How do I know whether my passions are headed in the right direction? Discernment and communal discernment because self-deception is still very effective. Discernment is a struggle and becomes stronger in community but the community itself needs to want to discern rather than make decisions. We need to get our spirituality out in front not behind us.

Sunday, August 10, 2008

What's difference?

It is true that some preach Christ out of envy and rivalry, but others out of goodwill. The latter do so in love, knowing that I am put here for the defense of the gospel. The former preach Christ out of selfish ambition, not sincerely, supposing that they can stir up trouble for me while I am in chains.

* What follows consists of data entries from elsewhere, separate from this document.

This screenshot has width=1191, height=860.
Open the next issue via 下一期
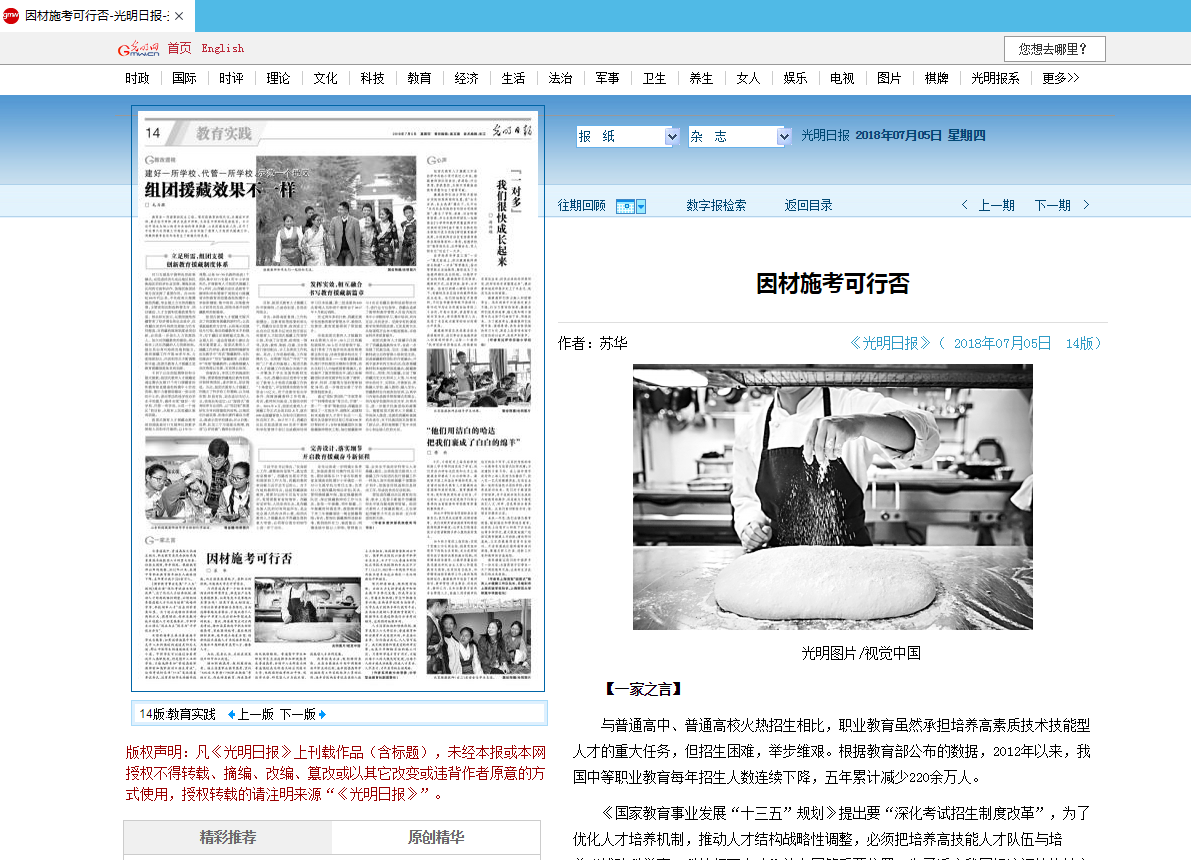click(x=1052, y=204)

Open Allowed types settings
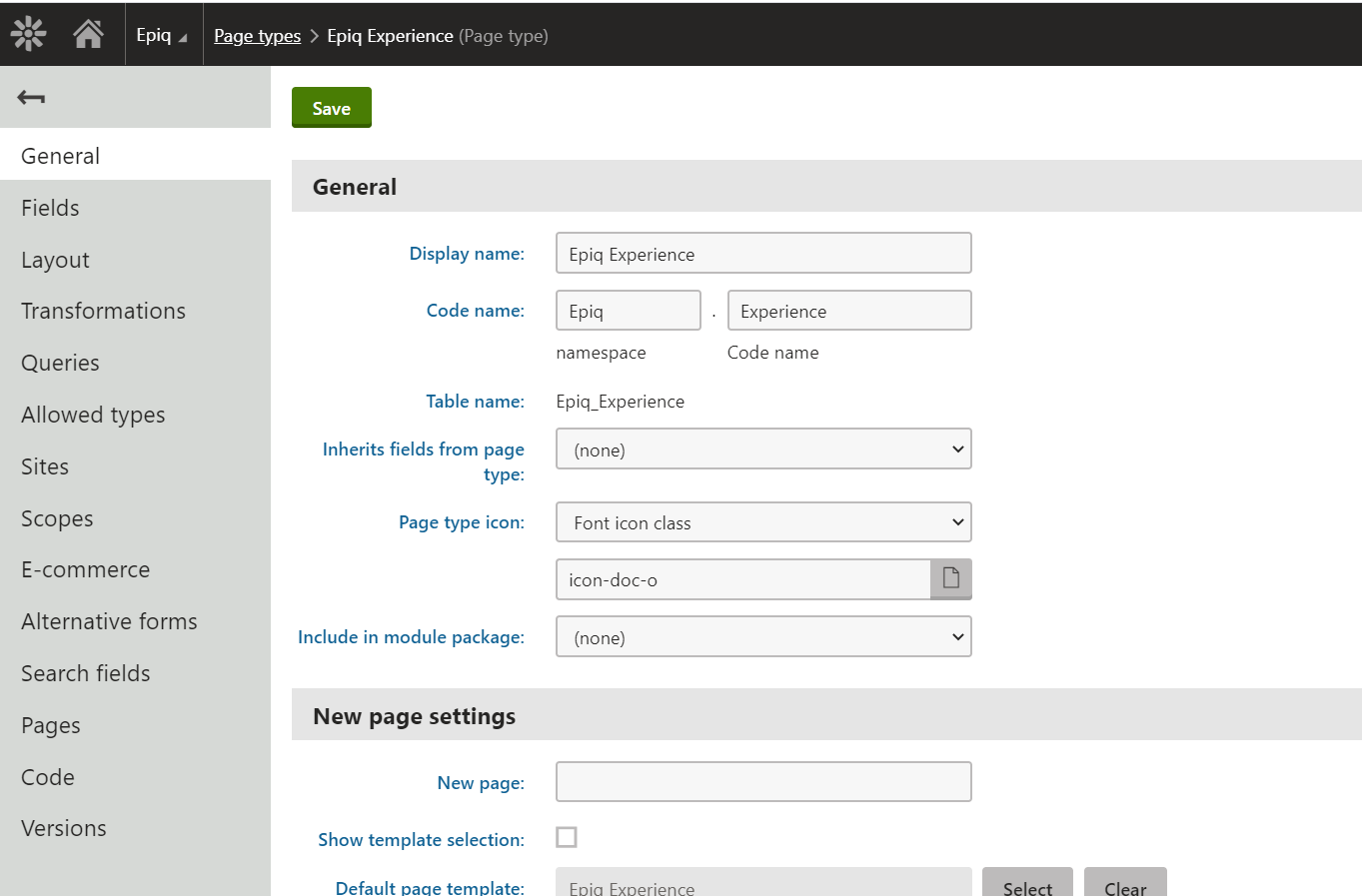tap(92, 415)
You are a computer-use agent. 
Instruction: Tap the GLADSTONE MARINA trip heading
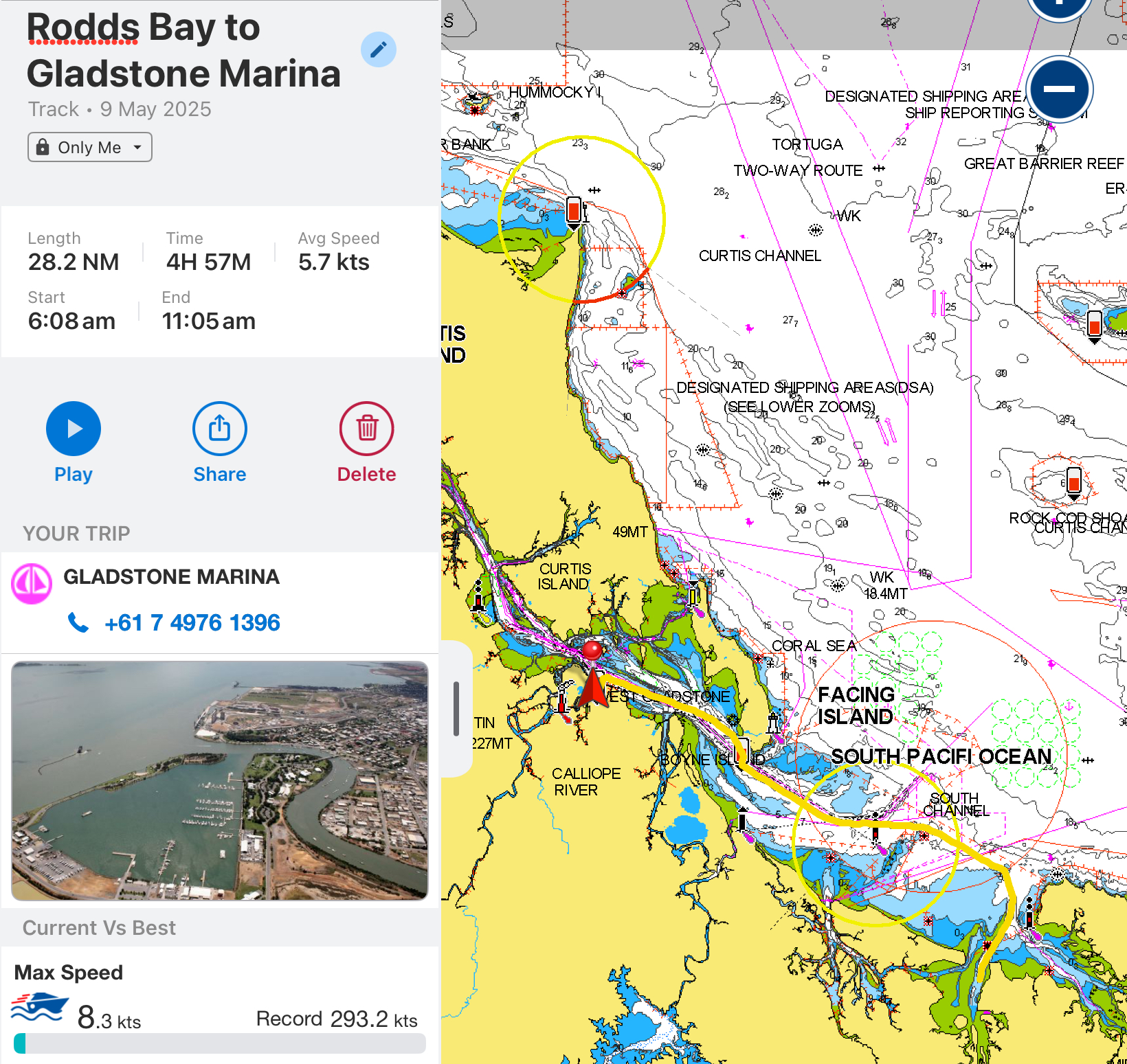[x=171, y=577]
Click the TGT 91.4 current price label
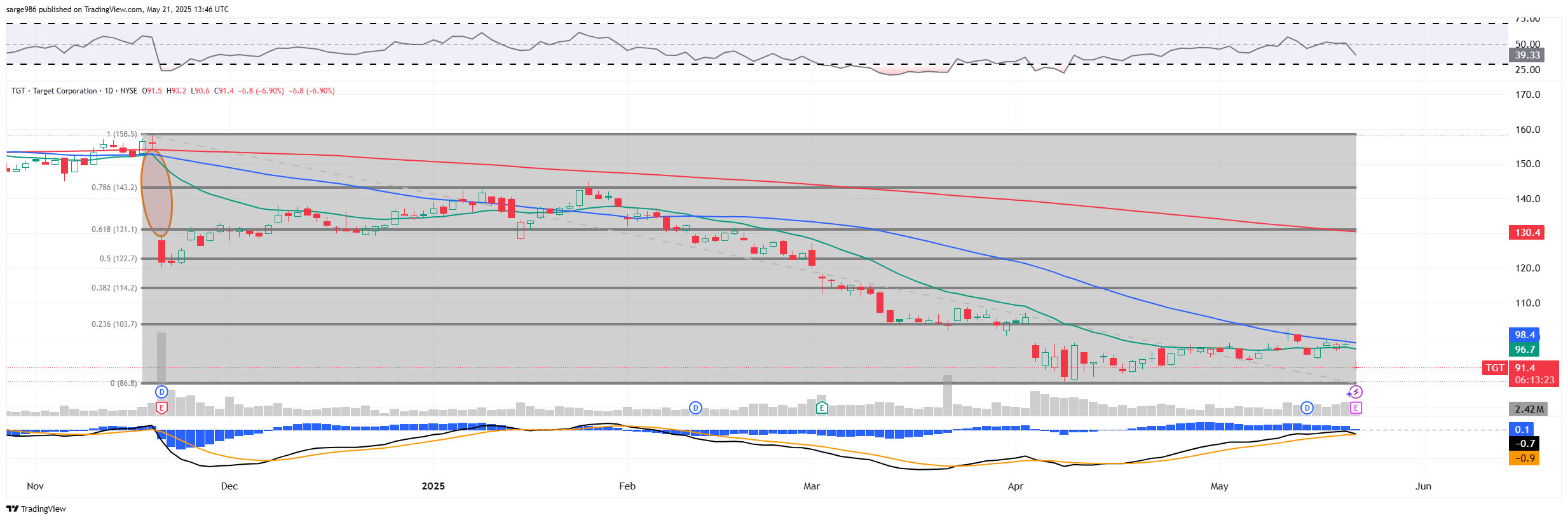This screenshot has width=1568, height=520. [x=1524, y=368]
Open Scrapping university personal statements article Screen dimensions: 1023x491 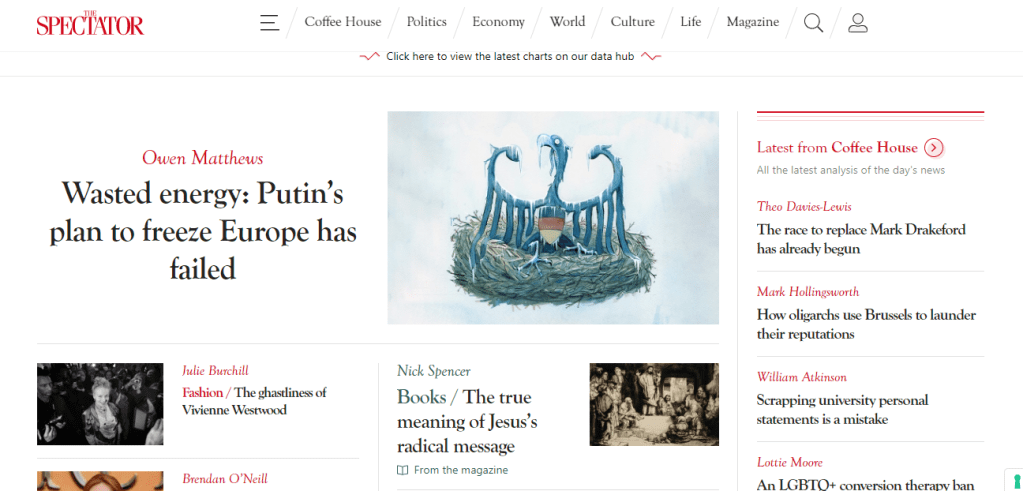pyautogui.click(x=842, y=409)
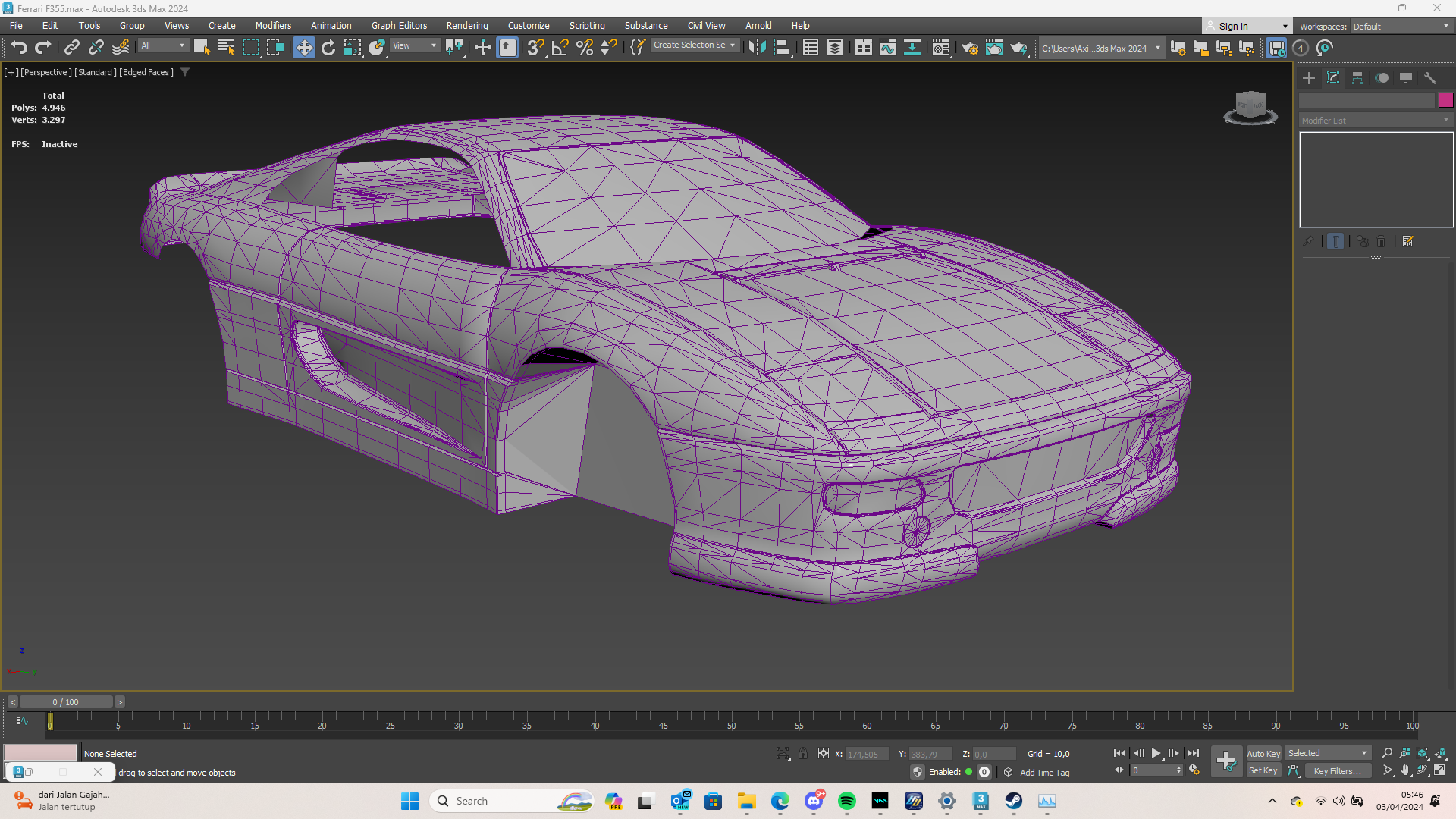Open the Mirror tool
The width and height of the screenshot is (1456, 819).
pos(757,48)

But what does it matter? The important thing is that in every way, whether from false motives or true, Christ is preached. And because of this I rejoice. Paul Philippians 1:15-18

I worry perhaps too much about motives. Jesus seemed to point to the importance of motives in the Divine assessment of action and life. But What does it matter?. Joey in Missions and Theology points out "In essence he was saying, their motives are between them and God. Whether the preaching was done for false motives or pure, whether for show or for the sake of what was right, Paul was genuinely pleased that the gospel was being spread."

What does it matter as long as the gospel is being proclaimed in some way? People's impure hearts and motives doesn't matter as long as God remains centre stage. I suppose this is where it is. If the person becomes centre stage then there is a problem. Whether preacher or worship leader if it is all about me, then we've entered idolatry - substituting us for God. I have not quite understood the N. American phenomenon of the "secret of" or "how to" book titles. Now I think it is all about the author and is a new form of the older gnosticism appearing in society. Perhaps also revealed in a renewed interest in the Gnostic gospels as well. For us below re: peoples actions and words, as long as Christ is preached then motives become secondary, as long as God is in centre then an impure heart is not the issue. God sees, searches and knows the hearts of humans.